Predictive factors for in-stent late loss and coronary lesion progression in patients with type 2 diabetes mellitus randomized to rosiglitazone or placebo

Background: Type 2 diabetics (DM2) are at increased risk for restenosis as well as nonculprit coronary artery lesion (NCCL) progression. Rosiglitazone (RSG) favorably modifies many of the altered biologic processes in DM2, although recent reports have questioned its safety. We conducted a double-blind randomized trial to assess the effects of RSG versus placebo on in-stent late lumen loss (LL) and angiographic progression of NCCL. Methods: A total of 65 DM2 were randomized to RSG (4 mg/d) (n = 32) or placebo (n = 33) at the time of stenting and underwent clinical and laboratory analysis at 1 and 4 months and 8-month angiography (n = 46 patients). Rapid angiographic progression (RAP) was defined as ≥20% diameter reduction of preexisting NCCL by quantitative coronary angiography, or a new narrowing ≥30%. Results: Mean LL in RSG (n = 33 lesions) was not different from that of placebo (0.62 ± 0.59 vs 0.70 ± 0.67, P = NS).
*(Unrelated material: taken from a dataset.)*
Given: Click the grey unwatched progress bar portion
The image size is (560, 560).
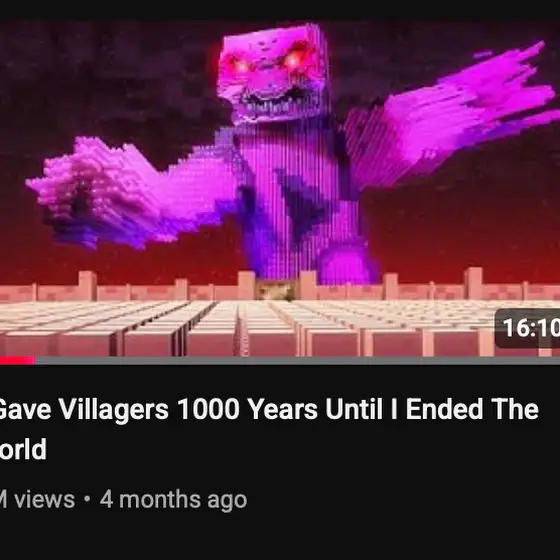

Seven (13.5%) of 52 NCCLs have RAP in RSG versus 9 (16.1%) of 56 in placebo (P = NS). High-sensitivity C-reactive protein (hs-CRP) was the only predictor of RAP. Patients with a 120-day hs-CRP ≥75th percentile had an OR of 7.35 (95% CI 2.35-23) for RAP versus those below. Although RSG treatment also lowered log (hs-CRP) at 4 months (RSG 0.10 ± 0.37 vs placebo 0.26 ± 0.49, P = .06), it did not decrease the likelihood of plaque progression while also raising LDL and N-terminal brain naturetic peptide. Conclusions: Rosiglitazone appears not to lower LL or reduce angiographic progression of NCCL in DM2 and had complex effects on markers of cardiac risk.